- EXTRAIT DU TEXTE:
+ + + + + + +
Considérant qu'il est constant que Mme A, de nationalité algérienne, épouse d'un ressortissant algérien depuis 1993 et mère de leurs trois jeunes enfants, nés en 1996, est également la mère de deux enfants, de nationalité française, qu'elle a eus d'une précédente union ; qu'il ressort des pièces du dossier et notamment de sa demande de regroupement familial et de relevés établis par la caisse d'allocations familiales que, contrairement à ce que soutient le préfet du Rhône, ces deux enfants français, âgés, à la date de la décision en litige, respectivement de quinze et seize ans, vivent à son foyer ; que, compte tenu de leur nationalité, le centre de la vie privée et familiale de Mme A se trouve en France et elle ne peut rejoindre son époux en Algérie ; que, si elle n'a pas d'emploi et n'a pour ressources que diverses allocations, elle dispose d'un logement convenable, adapté à une famille nombreuse ; que, dans ces conditions, alors même qu'elle n'a demandé le bénéfice du regroupement familial qu'en 2006, soit plusieurs années après son mariage avec M. Hedna et la naissance de leurs trois enfants, la décision par laquelle le préfet du Rhône le lui a refusé porte à son droit au respect de sa vie privée et familiale une atteinte disproportionnée par rapport à ses objectifs et, ainsi, méconnaît les stipulations précitées ;

Considérant qu'il résulte de ce qui précède, sans qu'il soit besoin d'examiner les autres moyens de la requête, que Mme A est fondée à soutenir que c'est à tort que par le jugement attaqué le Tribunal administratif de Lyon a rejeté sa demande ;

Sur les conclusions à fin d'injonction :

Considérant qu'aux termes de l'article L. 431-1 du code de l'entrée et du séjour des étrangers et du droit d'asile : Les membres de la famille entrés en France régulièrement au titre du regroupement familial reçoivent de plein droit une carte de séjour temporaire, dès qu'ils sont astreints à la détention d'un titre de séjour ; qu'aux termes de l'article 4 de l'accord franco-algérien du 27 décembre 1968 susvisé : Les membres de la famille qui s'établissent en France sont mis en possession d'un certificat de résidence de même durée de validité que celui de la personne qu'ils rejoignent ; qu'aux termes du 1er alinéa du titre IV du protocole annexé à cet accord : Les ressortissants algériens résidant en France doivent être titulaire d'un certificat de résidence à partir de l'âge de dix-huit ans (...) ;

Considérant qu'en vertu de ces dispositions et stipulations combinées, le présent arrêt implique nécessairement que le préfet du Rhône admette au bénéfice du regroupement familial le mari et les trois enfants de Mme A et que soit délivré à M. A, conjoint de la requérante, un certificat de résidence de la même durée de validité que celui dont elle dispose elle-même ; qu'il sera imparti à cet effet au préfet du Rhône un délai de trois mois ; qu'il n'implique cependant pas que soit délivré un tel titre de séjour à ses enfants, qui, nés le 13 août 1996, n'ont pas atteint l'âge de dix-huit ans ;

Sur les conclusions tendant à l'application des dispositions de l'article 37 de la loi du 10 juillet 1991 et de l'article L. 761-1 du code de justice administrative :

Considérant que Mme A a obtenu le bénéfice de l'aide juridictionnelle ; que son avocat peut se prévaloir des dispositions combinées des articles L. 761-1 du code de justice administrative et 37 de la loi du 10 juillet 1991 ; qu'il y a lieu, dans les circonstances de l'espèce, et sous réserve que Me Couderc, avocat de Mme A, renonce à percevoir la somme correspondant à la part contributive de l'Etat au titre de l'aide juridictionnelle, de mettre à la charge de l'Etat le versement à celui-ci d'une somme de 1 000 euros au titre des frais exposés et non compris dans les dépens ;

DECIDE :

Article 1er : Le jugement n° 0705011 du Tribunal administratif de Lyon en date du 10 mars 2009 et la décision du préfet du Rhône en date du 22 septembre 2006 sont annulés.
+ + + + + + +
- DONNÉES BRUTES:
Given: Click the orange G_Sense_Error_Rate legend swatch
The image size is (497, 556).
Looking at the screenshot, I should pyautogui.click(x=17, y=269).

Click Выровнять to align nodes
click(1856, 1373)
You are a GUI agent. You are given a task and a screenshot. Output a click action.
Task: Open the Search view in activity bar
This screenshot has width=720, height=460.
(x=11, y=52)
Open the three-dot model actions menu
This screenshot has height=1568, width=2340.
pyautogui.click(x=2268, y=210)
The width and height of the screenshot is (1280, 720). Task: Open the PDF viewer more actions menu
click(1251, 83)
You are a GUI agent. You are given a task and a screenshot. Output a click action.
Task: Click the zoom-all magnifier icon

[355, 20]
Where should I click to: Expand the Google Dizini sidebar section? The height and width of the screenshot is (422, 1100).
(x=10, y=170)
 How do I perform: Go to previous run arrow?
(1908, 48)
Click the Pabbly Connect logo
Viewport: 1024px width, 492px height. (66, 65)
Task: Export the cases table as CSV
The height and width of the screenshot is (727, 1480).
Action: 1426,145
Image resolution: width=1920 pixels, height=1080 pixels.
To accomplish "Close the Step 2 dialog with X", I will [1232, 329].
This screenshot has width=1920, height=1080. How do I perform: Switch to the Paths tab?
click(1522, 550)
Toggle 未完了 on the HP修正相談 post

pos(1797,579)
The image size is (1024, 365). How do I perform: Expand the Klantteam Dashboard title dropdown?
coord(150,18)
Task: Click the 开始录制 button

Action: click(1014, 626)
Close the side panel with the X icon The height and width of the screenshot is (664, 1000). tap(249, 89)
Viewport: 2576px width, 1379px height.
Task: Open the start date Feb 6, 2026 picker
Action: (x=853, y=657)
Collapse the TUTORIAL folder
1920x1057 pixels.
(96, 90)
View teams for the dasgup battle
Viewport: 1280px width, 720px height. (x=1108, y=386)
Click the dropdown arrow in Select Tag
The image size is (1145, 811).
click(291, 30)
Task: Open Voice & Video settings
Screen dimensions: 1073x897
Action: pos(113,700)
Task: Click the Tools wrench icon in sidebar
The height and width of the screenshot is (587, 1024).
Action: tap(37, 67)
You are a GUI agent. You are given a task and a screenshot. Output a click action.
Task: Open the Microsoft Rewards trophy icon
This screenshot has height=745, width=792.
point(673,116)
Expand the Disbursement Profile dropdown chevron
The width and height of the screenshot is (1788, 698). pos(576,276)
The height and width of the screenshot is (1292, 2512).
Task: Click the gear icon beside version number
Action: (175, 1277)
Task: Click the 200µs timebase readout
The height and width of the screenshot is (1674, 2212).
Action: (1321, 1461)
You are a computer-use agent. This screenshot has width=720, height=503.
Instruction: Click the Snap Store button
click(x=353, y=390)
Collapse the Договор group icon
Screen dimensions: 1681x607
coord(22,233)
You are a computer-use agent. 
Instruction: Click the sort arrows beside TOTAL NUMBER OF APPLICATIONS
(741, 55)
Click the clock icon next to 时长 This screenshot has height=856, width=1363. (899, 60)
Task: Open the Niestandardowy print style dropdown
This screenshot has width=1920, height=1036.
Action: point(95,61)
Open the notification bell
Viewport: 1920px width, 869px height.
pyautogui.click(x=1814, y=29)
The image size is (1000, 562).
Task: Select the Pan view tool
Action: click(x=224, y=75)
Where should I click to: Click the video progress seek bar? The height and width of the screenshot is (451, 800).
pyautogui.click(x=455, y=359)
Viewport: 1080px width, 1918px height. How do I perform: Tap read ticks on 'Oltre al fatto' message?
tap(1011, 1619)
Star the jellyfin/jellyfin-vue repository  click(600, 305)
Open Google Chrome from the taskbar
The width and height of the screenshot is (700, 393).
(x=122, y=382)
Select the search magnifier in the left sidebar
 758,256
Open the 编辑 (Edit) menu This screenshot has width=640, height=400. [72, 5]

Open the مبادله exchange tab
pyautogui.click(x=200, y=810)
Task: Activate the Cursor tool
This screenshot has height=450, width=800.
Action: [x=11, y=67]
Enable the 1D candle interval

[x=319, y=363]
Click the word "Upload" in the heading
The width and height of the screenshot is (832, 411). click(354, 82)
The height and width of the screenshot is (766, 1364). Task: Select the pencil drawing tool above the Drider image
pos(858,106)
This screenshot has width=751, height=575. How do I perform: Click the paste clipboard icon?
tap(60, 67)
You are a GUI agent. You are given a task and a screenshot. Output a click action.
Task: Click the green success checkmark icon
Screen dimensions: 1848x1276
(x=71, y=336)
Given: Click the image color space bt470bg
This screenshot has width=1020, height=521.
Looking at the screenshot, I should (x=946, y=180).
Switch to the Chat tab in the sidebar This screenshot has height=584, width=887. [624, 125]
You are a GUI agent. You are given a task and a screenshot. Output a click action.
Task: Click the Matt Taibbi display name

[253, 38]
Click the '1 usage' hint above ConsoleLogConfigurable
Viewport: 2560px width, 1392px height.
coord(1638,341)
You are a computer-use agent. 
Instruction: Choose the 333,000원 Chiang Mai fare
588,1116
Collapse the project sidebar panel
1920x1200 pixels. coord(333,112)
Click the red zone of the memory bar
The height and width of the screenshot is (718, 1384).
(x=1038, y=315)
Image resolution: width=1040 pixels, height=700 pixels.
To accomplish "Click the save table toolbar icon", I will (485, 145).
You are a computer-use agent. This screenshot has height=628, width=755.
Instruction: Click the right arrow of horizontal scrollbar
+ + + + + + +
- TRAVAIL DEMANDÉ:
Recopiez le passage de l'arrêt qui va de "Considérant que Mme" à "2006 sont annulés.". Les items ne sont pas nécessaires pour ce travail.

- RÉPONSE À L'EXERCICE:
Considérant que Mme A a obtenu le bénéfice de l'aide juridictionnelle ; que son avocat peut se prévaloir des dispositions combinées des articles L. 761-1 du code de justice administrative et 37 de la loi du 10 juillet 1991 ; qu'il y a lieu, dans les circonstances de l'espèce, et sous réserve que Me Couderc, avocat de Mme A, renonce à percevoir la somme correspondant à la part contributive de l'Etat au titre de l'aide juridictionnelle, de mettre à la charge de l'Etat le versement à celui-ci d'une somme de 1 000 euros au titre des frais exposés et non compris dans les dépens ;

DECIDE :

Article 1er : Le jugement n° 0705011 du Tribunal administratif de Lyon en date du 10 mars 2009 et la décision du préfet du Rhône en date du 22 septembre 2006 sont annulés.